Fat augments leptin-induced uterine contractions by decreasing JAK2 and BKCa channel expressions in late pregnant rats

Altered lipid metabolism in obesity causes pregnancy complications in humans and animals. Leptin levels increase in pregnancy, as well as obesity. However, the effect of obesity on uterine leptin receptors and its distal signaling is not clear. The present study aimed to understand the effect of increased fat on leptin signaling in rat uterus. Wistar female rats were fed with an HF diet (40% Fat, 17% Sucrose, 1.25% Cholesterol, 0.75% Cholic acid) for 6 weeks before the mating and during pregnancy.

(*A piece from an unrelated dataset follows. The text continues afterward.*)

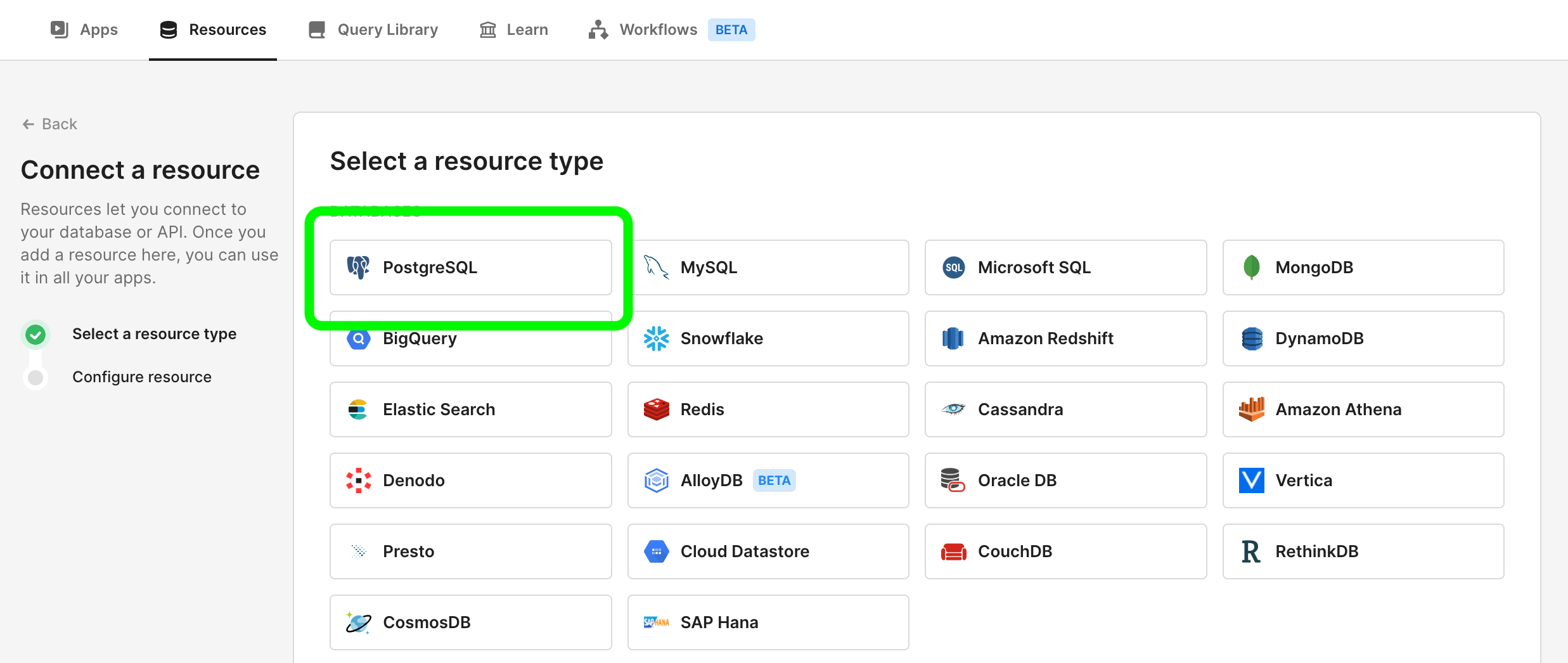1568x663 pixels.
Task: Click the Snowflake logo icon
Action: pos(656,338)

HF diet significantly increased the fat depots, liver weight, serum, and tissue cholesterol levels. It produced fatty degeneration in the liver and caused infiltration of inflammatory cells, cystic endometrial glands, and sub endometrial fibrosis of the uterus. In isometric tension experiments, leptin caused a significant increase in uterine contractions in high fat-fed animals compared to control animals. Analysis of receptor expressions revealed no significant difference between the groups. However, a significant decrease in the JAK2 and BKCaα mRNA expression was observed in the uterus of high fat-fed rats. No change in the BKCaβ, eNOS, iNOS, MLCP, and MLCK mRNA expressions was noticed in the HF group compared to the control. The findings of the present study suggest that the contractile response to leptin in the uterus of high fat-fed rats may be attributed to reduced signaling through JAK2 and, lowered expressions of BKCa channel α subunits.